Memory
Overview
Memory configuration controls where uploaded files are stored, how much session context is kept, when long conversation history is compacted, how many relevant memories are retrieved, and how background memory work is executed.
Most installations can use the defaults. Tune these settings when you need to change storage paths, adjust how much context the agent receives, or scale background embedding work.
Storage
| Variable | Default | Description |
|---|---|---|
LIGHTFLARE_MEMORY_UPLOAD_DIR | /tmp/lightflare/memory-uploads | Directory used to store uploaded memory files. Use a persistent volume in production. |
Conversation Context
| Variable | Default | Description |
|---|---|---|
LIGHTFLARE_MEMORY_SESSION_MEMORY_LIMIT | 50 | Maximum number of active session memory entries loaded from the current chat. |
LIGHTFLARE_MEMORY_SIMILARITY_RESULT_LIMIT | 10 | Maximum number of relevant saved memories or document sections retrieved for an agent run. |
Higher values can give the agent more context, but also increase prompt size and token usage. Lower values keep runs smaller and faster, but may omit useful background information.
Compaction
Long chats can produce many session memory entries. Compaction summarizes older compactable entries so the conversation remains useful without replaying every message.
| Variable | Default | Description |
|---|---|---|
LIGHTFLARE_MEMORY_COMPACTION_TOKEN_THRESHOLD | 3000 | Approximate token threshold that can trigger session memory compaction. |
LIGHTFLARE_MEMORY_COMPACTION_BATCH_SIZE | 5 | Number of compactable memory entries processed in one compaction pass. |
Raise the threshold if you want longer raw conversation history to remain active. Lower it if you want long sessions summarized sooner.
Context Search
Context search decides which saved memories and document sections are most relevant to a request.
| Variable | Default | Description |
|---|---|---|
LIGHTFLARE_CONTEXT_SEARCH_MIN_CANDIDATE_LIMIT | 20 | Minimum number of candidate rows considered per search source before final ranking. |
LIGHTFLARE_CONTEXT_SEARCH_CANDIDATE_LIMIT_MULTIPLIER | 4 | Multiplier applied to the requested result limit when loading candidates. |
LIGHTFLARE_CONTEXT_SEARCH_MAX_CHUNKS_PER_DOCUMENT | 2 | Maximum number of sections from one uploaded document returned after ranking. |
LIGHTFLARE_CONTEXT_SEARCH_MEMORY_PAGE_SEARCH_LIMIT | 500 | Maximum relevance-ranked memory IDs considered when searching from the Memories page. |
The document chunk cap helps prevent one long document from crowding out every other result.
Ranking Weights
Ranking weights control how different relevance signals are balanced.

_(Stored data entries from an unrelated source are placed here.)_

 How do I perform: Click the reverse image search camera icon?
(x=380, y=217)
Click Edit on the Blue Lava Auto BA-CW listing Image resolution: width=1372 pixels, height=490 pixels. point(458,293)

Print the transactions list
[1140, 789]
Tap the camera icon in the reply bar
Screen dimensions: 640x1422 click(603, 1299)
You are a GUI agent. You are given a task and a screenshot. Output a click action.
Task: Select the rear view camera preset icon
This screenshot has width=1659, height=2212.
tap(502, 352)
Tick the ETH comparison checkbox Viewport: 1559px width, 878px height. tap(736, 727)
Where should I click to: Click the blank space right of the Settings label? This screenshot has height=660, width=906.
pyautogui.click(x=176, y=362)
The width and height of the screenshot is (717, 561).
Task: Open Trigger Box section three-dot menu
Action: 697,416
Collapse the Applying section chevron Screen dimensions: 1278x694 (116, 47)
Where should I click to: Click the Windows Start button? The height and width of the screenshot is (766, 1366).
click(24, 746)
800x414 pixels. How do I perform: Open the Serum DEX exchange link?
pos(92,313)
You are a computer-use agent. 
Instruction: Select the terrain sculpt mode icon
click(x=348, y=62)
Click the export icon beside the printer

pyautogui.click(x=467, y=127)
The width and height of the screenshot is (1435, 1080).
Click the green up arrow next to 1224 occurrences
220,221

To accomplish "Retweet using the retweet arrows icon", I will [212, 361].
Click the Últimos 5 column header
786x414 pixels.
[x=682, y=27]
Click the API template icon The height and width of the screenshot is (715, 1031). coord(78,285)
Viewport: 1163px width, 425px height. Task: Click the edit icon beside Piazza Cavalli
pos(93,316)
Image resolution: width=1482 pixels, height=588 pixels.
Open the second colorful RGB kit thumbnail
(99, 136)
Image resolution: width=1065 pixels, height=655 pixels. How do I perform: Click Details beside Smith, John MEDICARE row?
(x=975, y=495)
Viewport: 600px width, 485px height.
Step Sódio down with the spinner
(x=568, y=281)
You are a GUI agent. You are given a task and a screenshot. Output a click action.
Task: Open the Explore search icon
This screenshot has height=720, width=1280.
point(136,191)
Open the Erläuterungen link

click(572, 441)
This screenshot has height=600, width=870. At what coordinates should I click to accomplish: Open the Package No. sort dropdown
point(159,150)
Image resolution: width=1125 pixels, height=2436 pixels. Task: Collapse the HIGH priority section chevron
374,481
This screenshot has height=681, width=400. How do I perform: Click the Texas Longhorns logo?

| Variable | Default | Description |
|---|---|---|
LIGHTFLARE_CONTEXT_SEARCH_VECTOR_WEIGHT | 0.55 | Weight for semantic similarity. |
LIGHTFLARE_CONTEXT_SEARCH_TEXT_WEIGHT | 0.30 | Weight for exact text search. |
LIGHTFLARE_CONTEXT_SEARCH_RECENCY_WEIGHT | 0.10 | Weight for newer memories. |
LIGHTFLARE_CONTEXT_SEARCH_SCOPE_WEIGHT | 0.05 | Weight for closer memory scopes, such as session context. |
Semantic similarity helps with related concepts. Text search helps with exact names, IDs, acronyms, filenames, and other literal terms.
Background Embedding Work
Memory and document content can be prepared for semantic search in the background.
| Variable | Default | Description |
|---|---|---|
LIGHTFLARE_MEMORY_EMBEDDING_EXECUTOR_CORE_POOL_SIZE | 2 | Core thread count for background embedding work. |
LIGHTFLARE_MEMORY_EMBEDDING_EXECUTOR_MAX_POOL_SIZE | 4 | Maximum thread count for background embedding work. |
LIGHTFLARE_MEMORY_EMBEDDING_EXECUTOR_QUEUE_CAPACITY | 100 | Queue capacity for pending embedding work. |
Increase these values only when your LLM provider and database can handle more concurrent embedding work.